**Work to complete**: Repeat exactly, and nothing more, the lines from the one that includes "Given: Open the Frequencies tab" through the final line of the entries; skip the pictures.

[Pixel coordinate grounding data]
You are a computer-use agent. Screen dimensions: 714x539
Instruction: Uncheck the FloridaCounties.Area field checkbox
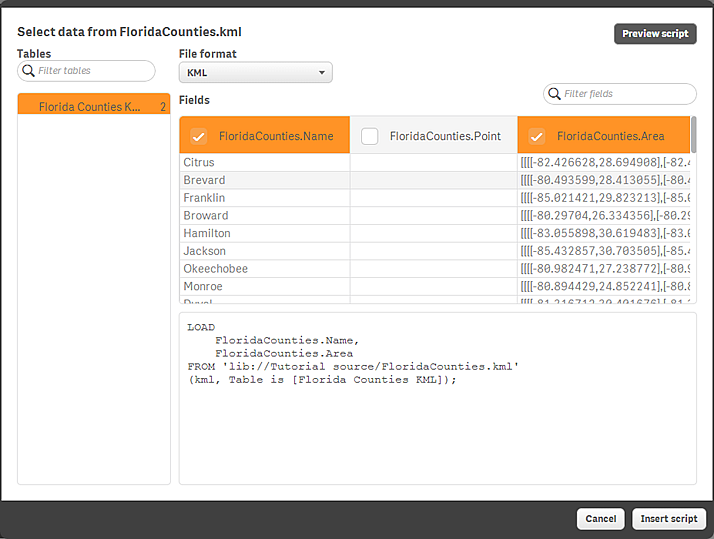(537, 136)
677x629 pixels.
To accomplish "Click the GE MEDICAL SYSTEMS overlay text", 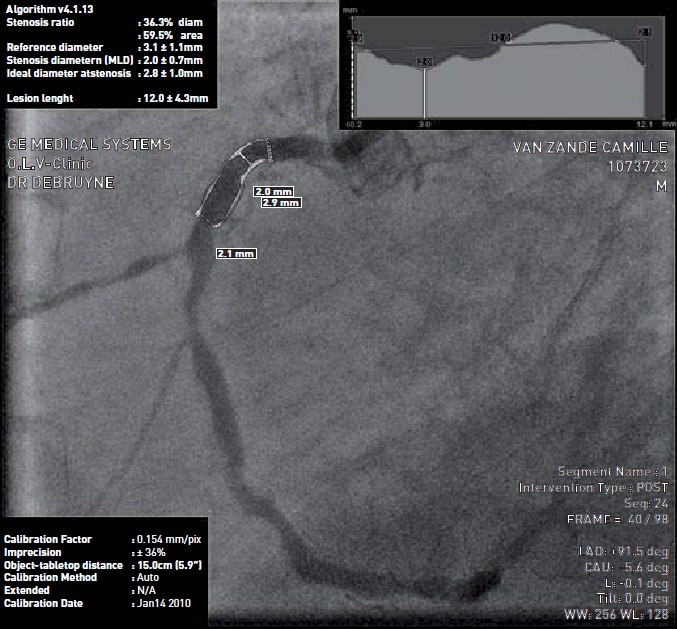I will (89, 144).
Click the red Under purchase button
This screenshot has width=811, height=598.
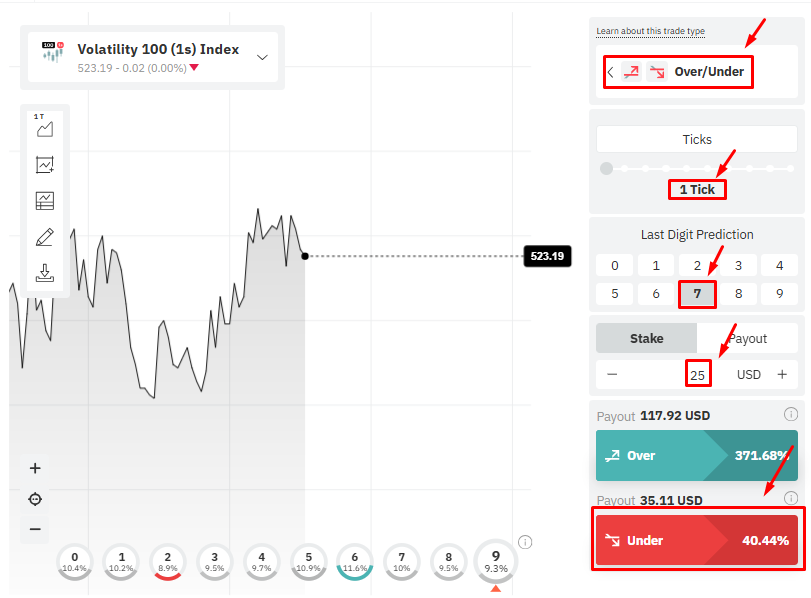point(697,540)
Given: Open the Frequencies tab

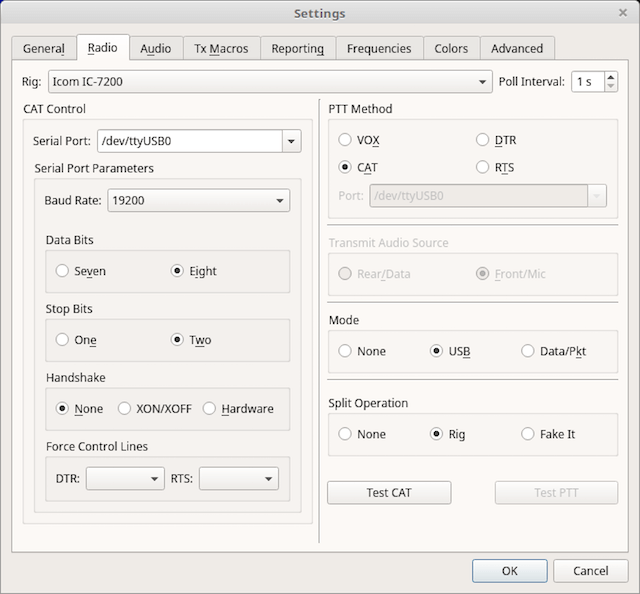Looking at the screenshot, I should [378, 48].
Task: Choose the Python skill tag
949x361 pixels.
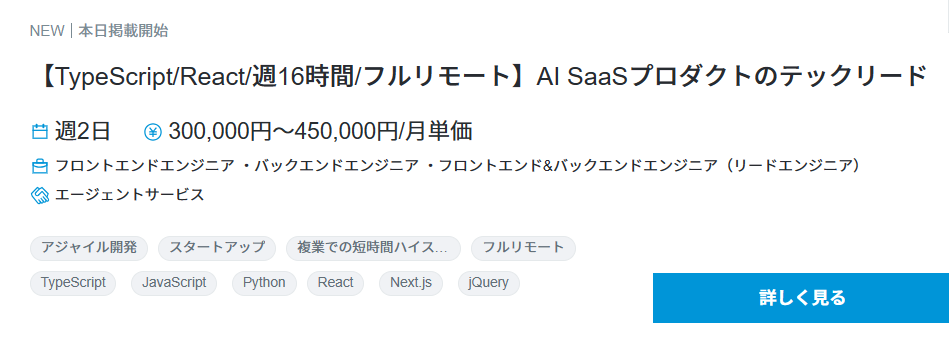Action: (264, 283)
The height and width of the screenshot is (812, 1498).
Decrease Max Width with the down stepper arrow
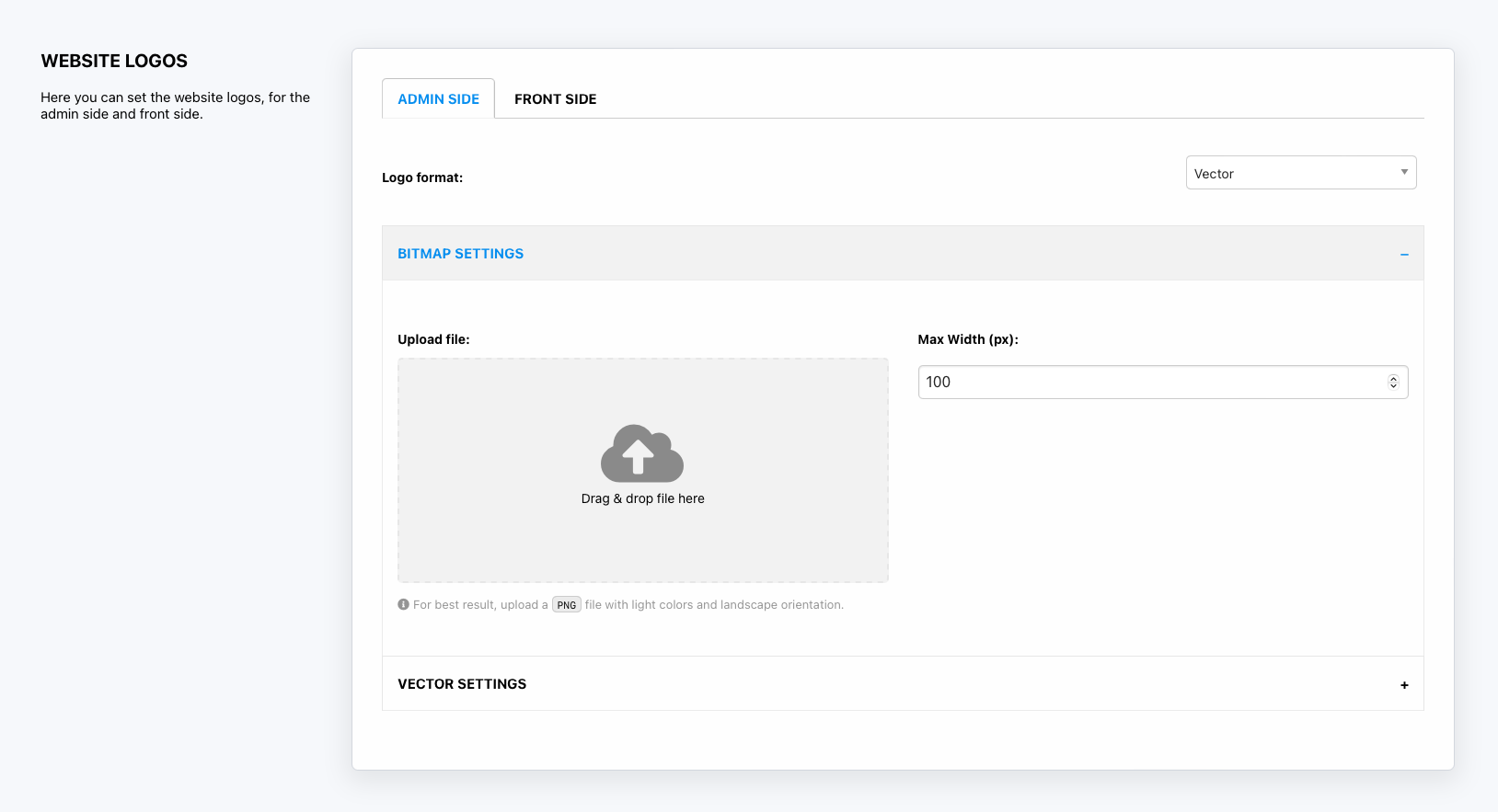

**Exercise solution**:
Given: Open the Frequencies tab

Looking at the screenshot, I should [378, 48].
Task: Choose the Python skill tag
949x361 pixels.
Action: (264, 283)
The height and width of the screenshot is (812, 1498).
Decrease Max Width with the down stepper arrow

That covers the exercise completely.